Изменить размер шрифта - +
Но поражение немецкой революции — этой по учебникам столь более зрелой, столь более многообещающей, неизбежной революции — было еще более немыслимо.

Нет, они просто не верили, это не могло быть правдой. Если уж в феодальной, отсталой России против всех вероятностей смогла победить социалистическая революция, то это тем более должно было случиться в Германии. Только по какой-то причине темп в Германии был явно медленнее. Как теперь видели ситуацию в России, ноябрь 1918 года был в Германии тем же, что март 1917 в России. Эберт был то же, что и Керенский, капповский путч в марте 1920 года соответствовал контрреволюционному путчу русского генерала Корнилова в сентябре 1917, так что до октябрьской революции уже недолго ждать осталось. Следует только правильно взяться за дело, и немного подбросить уголька.

Это теперь делали русские большевики, к этому они были теперь готовы и полны решимости. Всё еще существовало убеждение, что для победы социализма решающей является немецкая, а не русская революция. «Социализм в одной стране» — и теперь в такой совсем отсталой крестьянской стране, как Россия — был все еще для них невообразимым, мировая революция все еще была условием выживания русской революции, а Германия все еще была ключевой страной мировой революции.
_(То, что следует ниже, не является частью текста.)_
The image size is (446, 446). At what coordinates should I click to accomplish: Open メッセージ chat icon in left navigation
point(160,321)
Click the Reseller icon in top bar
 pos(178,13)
Всё еще видели будущую социалистическую Германию как голову, а революционную Россию в крайнем случае как тело пролетарской мировой державы, которую они хотели создать. Но тело взяло теперь на себя функции головы, и немецкая революция должна была теперь управляться из России, поскольку она не могла обойтись своими средствами. Таков был смысл Третьего, коммунистического Интернационала, который был основан в Москве в 1919 году.

Во Втором, социалистическом Интернационале, ведущая роль была у немцев. В Третьем она неминуемо была у русских: они были единственной коммунистической партией, которые в своей стране (к сожалению, не в той стране) победили и теперь должны научить других побеждать.
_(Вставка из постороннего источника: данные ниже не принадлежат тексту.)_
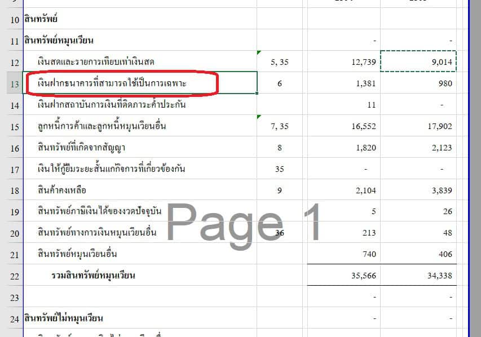This screenshot has width=481, height=337.
Task: Click the cell showing 740 in row 21
Action: (x=343, y=254)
С 1920 года «Коминтерн» в Москве стал «Генеральным штабом мировой революции», который разрабатывал и определял стратегию и тактику немецкой и других входивших в него коммунистических партий. Все еще ни в коем случае не для того, чтобы установить господство России над остальными европейскими государствами и народами — это было в далекой перспективе, большевики в 1920 году о возможностях России были еще весьма скромного мнения — но чтобы уроки победоносной русской революции сделать плодотворными для коммунистических партий других, более сильных, прогрессивных стран. Прежде же всего — для коммунистической партии Германии. Русские большевики 1920 года были еще истинными интернационалистами, но в Интернационале теперь тон задавали они.
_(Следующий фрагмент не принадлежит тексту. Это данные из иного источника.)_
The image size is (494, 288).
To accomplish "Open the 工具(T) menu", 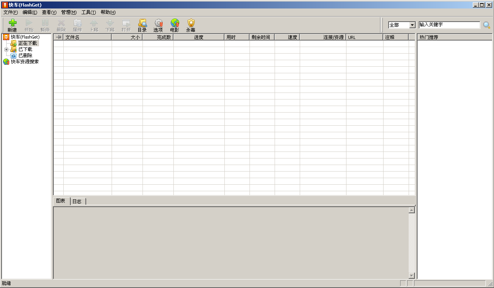I will [88, 12].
Потерпевшая неудачу немецкая революция 1918 года была поистине немецкой революцией — кто захочет съязвить, может сказать: поэтому она и потерпела неудачу. Её отголоски в 1919 и в 1920 годах были еще в какой-то степени местными явлениями. Но попытки коммунистических путчей в следующие годы — средненемецкое «мартовское выступление» 1921 года, как и гамбургское восстание в октябре 1923 года — управлялись на расстоянии, были разработаны за зеленым столом в Москве и были механически выполнены их местными немецкими вождями без настоящей убежденности в успехе дела. Они больше не вписывались в ландшафт, в Германии больше не было революционной ситуации, и они провалились еще плачевнее, чем революция 1918 года. Единственным достижением этих выступлений было то, что коммунистическое дело в Германии отныне было дискредитировано как чуждое, русское дело — и в руководстве немецкой коммунистической партии завязались бесконечные, горькие битвы за выбор направления. Многие из лучших и самостоятельных умов среди немецких коммунистов потеряли доверие к партии и болезненно порвали с ней.